BORN: c 1946
REGION: PAPUNYA- NORTHERN TERRITORY
LANGUAGE GROUP: WARLPIRI
View Michael’s artwork here
Born at Pikilyi, west of Yuendumu, of Warlpiri parents, Michael grew up ‘without clothes’, and recalls hiding in fear, upon his first sight of a white man at Mt Doreen Station. His family lived in Alice Springs, Haasts Bluff, then in Yuendumu where Michael went to school. At the age of thirteen, he went through the first rites of initiation.
His parents were both Walpiri and his father was an important “Medicine Man” in the Yuendumu community.
In the earlier years, from 1962, Michael worked as a buffalo shooter on the East and South Alligator River plains and then as a truck driver and cattle drover. He moved to Papunya in 1972. By 1976, he was living in Papunya, working in the government store and later for the Council.
Michael became well educated and a qualified JP who sat on the magistrates’ bench in court hearings at Papunya. In 1998 he achieved prominence when his design was used for a mosaic in front of the new Parliament Housein Canberra. Michael is known for his depictions of several Dreamings in his paintings. Since 2000, he has changed his style and palette of colours but still keeps to the canons of Walpiri mythology. Michael lives and works in Papunya. Michael paints Possum, Snake, Two Kangaroos, Flying Ant, and Yam Dreamings for the area around Pikilyi, Mawitji and Warpurtali (Mt Singleton).
He first painted for Papunya Tula Artists under his own name in October 1983.
Michael Nelson is the custodian of numerous traditional stories, which have been passed down to him mainly from his father’s side.
Such stories are epic narratives and hold knowledge of laws and customs.
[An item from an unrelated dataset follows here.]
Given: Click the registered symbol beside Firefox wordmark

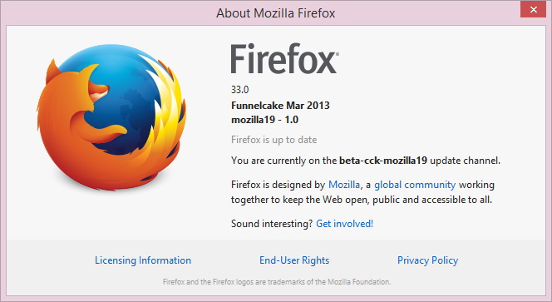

Association comes through kinship and ceremonial involvement. MNJ’s new expressionist designs are ‘coded’ versions of these narratives. Sprinkles of paint over his ‘logos’ often represent the scattered feathers in ground painting designs.
The granite mosaic pavement in the open forecourt of the new Parliament House in Canberra was designed by Michael Nelson Tjakamarra. It represents our ancient continent and our oldest civilisation.